Finally, An American President Stands up to Sharpton
An in-depth look at the “con man.”
Al Sharpton has been in the public limelight for just over 30 years – ever since he first burst upon the scene by promoting the fake story of a white-on-black gang rape in upstate New York in 1987. But not until now has America had a president with enough courage to tell the nation exactly what Sharpton is: “Al is a con man, a troublemaker, always looking for a score,” said Donald Trump on Monday. In response, Sharpton did the only thing he’s ever really learned how to do: He accused the president of harboring “a particular venom for blacks and people of color.” What a surprise. “Trump says I’m a troublemaker & con man,” Sharpton added. “I do make trouble for bigots.”
Let’s take a brief look at some of the career highlights of this self-anointed “troublemaker for bigots” shall we?
Supporting a Communist Front and Angela Davis
The February 9, 1971 edition of the Communist Party USA newspaper Daily World, noted that Sharpton had recently addressed a White Plains, New York rally in support of a CPUSA front group called The Committee to Free Angela Davis. At that time, the Marxist revolutionary Davis was in prison for her role in abetting the murder of a California judge.
Sharpton Praises the Marxist Holiday, Kwanzaa
On December 24, 1971, the New York Times quoted Sharpton praising Kwanzaa, the race-centered winter holiday that had been recently established by Maulana Karenga, a Marxist black nationalist who had once been arrested for assaulting and torturing two women. The philosophy underlying Kwanzaa is known as Kawaida, a variation of classical Marxism that also includes enmity toward white people. Practitioners of Kawaida believe that one’s racial identity “determines life conditions, life chances, and self-understanding” — just as Marxists identify class as the determining factor of one’s life conditions.

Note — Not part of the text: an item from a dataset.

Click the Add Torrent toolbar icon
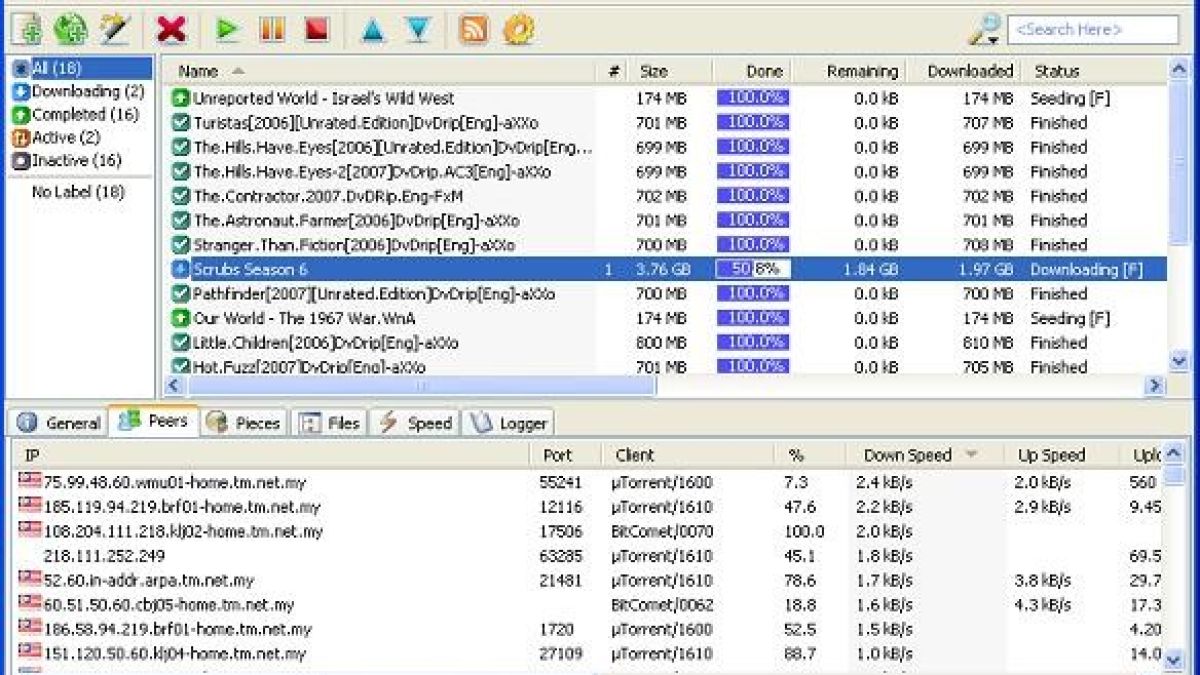Screen dimensions: 1200x675 (x=26, y=30)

The Tawana Brawley Racial Hoax
Sharpton first entered America’s national consciousness on a large scale in November 1987, when he injected himself into the case of a 15-year-old black girl named Tawana Brawley, who claimed that she had been abducted and raped by a gang of six whites in Dutchess County, New York. Despite a complete absence of any credible evidence to support Miss Brawley’s story, Sharpton assumed the role of special adviser to the girl. In the autumn of 1988, after conducting an exhaustive review of the facts, a grand jury released its report showing beyond any doubt that the entire Brawley story had been fabricated, and that at least $1 million of New York taxpayers’ money had been spent to investigate a colossal hoax.